Jika dalam tahap evaluasi diri tersebut, seseorang mampu melewati level fasik dan awam, maka dia dapat dikategorikan sebagai orang taat. Taat, menurut mantan dirjen Bimas Islam Kementerian Agama ini, adalah orang yang sudah mulai aktif menyempurnakan ibadahnya dan telah disiplin dalam mengatur waktunya untuk beribadah.
“Orang awam masih suka malas dalam menjalankan kewajiban, tapi orang taat sudah lebih bersahabat dengan ibadah sehingga tidak ada keterpaksaan di dalamnya. Orang awam belum serius berupaya meningkatkan ilmu keagamaannya, sedangkan orang taat sudah aktif mengikuti beragam majelis ilmu untuk menambah wawasan keagamaan,” ujarnya menjelaskan.
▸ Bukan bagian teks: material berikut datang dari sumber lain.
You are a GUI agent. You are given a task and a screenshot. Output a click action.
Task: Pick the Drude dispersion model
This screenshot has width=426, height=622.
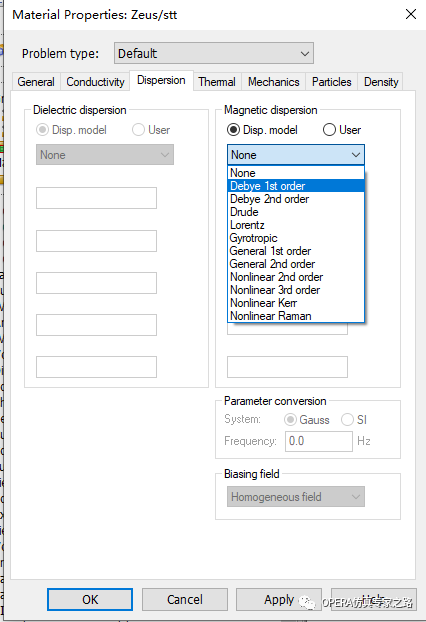(x=296, y=212)
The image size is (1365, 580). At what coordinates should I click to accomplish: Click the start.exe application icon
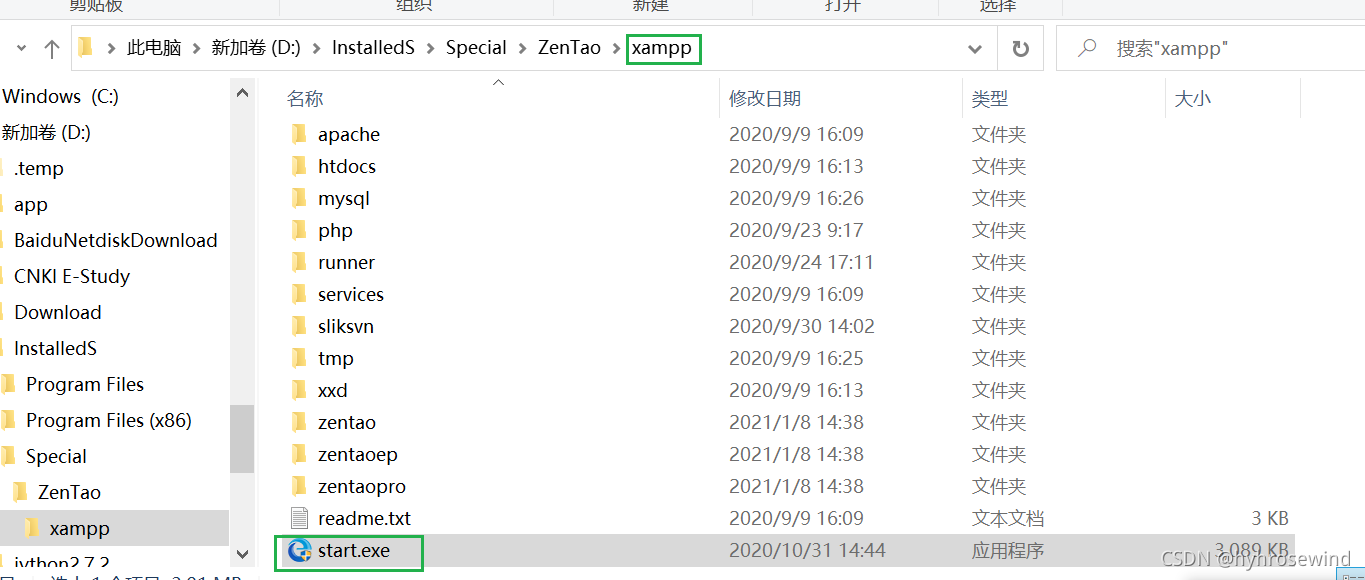[299, 550]
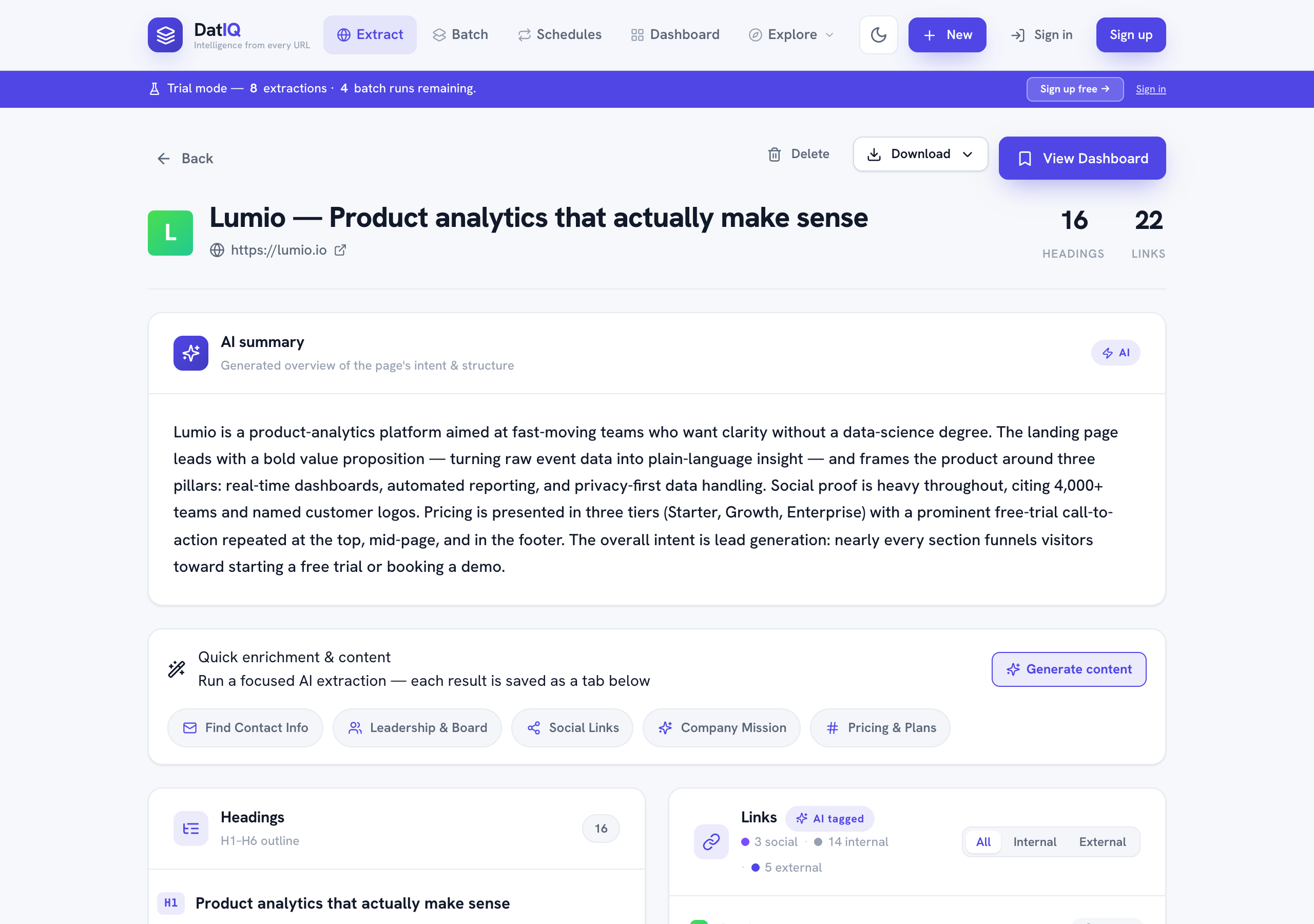Open the external link icon beside lumio.io
1314x924 pixels.
[340, 250]
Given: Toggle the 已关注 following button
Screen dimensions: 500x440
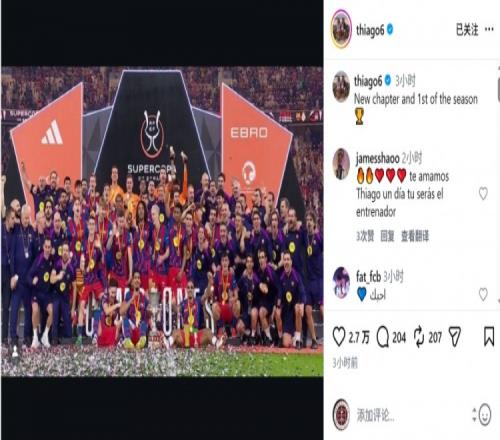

Jika seseorang telah melampaui level taat, maka dia patut disebut sebagai ahli ibadah. Seseorang yang telah berada pada level ini, maka ia dapat menemukan kesenangan dan kedamaian saat beribadah, dan menjadikannya sebagai hobi.
“Saat orang taat masih dimotivasi oleh indahnya surga dan panasnya neraka untuk beribadah, ibadahnya ahli ibadah sudah dimotivasi oleh kecintaannya pada Allah SWT, bukan karena surga maupun neraka,” kata KH Nasaruddin.
Bagi mereka yang telah mencapai level keimanan tertinggi, ahlullah, atau keluarga Allah, sudah tidak membedakan mana ibadah wajib dan sunnah, karena saking cintanya ia pada beribadah. Ahlullah, kata KH Nasaruddin, juga tidak lagi hitung-hitungan tentang ibadah atau amal yang dia lakukan.
“Saat ahli ibadah masih suka menyebut kebaikan yang sudah dia lakukan, Ahlullah menempatkan dirinya sederajat dengan orang-orang yang dia tolong (anak yatim, fakir miskin, dhuafa), jika dia membantu orang lain maka dia seperti membantu dirinya sendiri, sehingga tidak ada lagi kalkulasi atau hitung-hitungan,” ujarnya.
“Jadi perlu disadari bahwa anak tangga yang ingin kita capai masih sangat banyak, di atas langit masih ada langit, maka jangan cepat puas dengan pencapaian kita di tahun 2021, masih banyak yang perlu kita capai, baik secara duniawi maupun ukhrawi di tahun-tahun mendatang,” tuturnya mengingatkan.
“Semoga Allah SWT memberikan energi untuk kita semua agar kita bisa meraih kesuksesan baik sebagai diri pribadi, keluarga, masyrakat, maupun warga bangsa Republik Indonesia,” pungkasnya.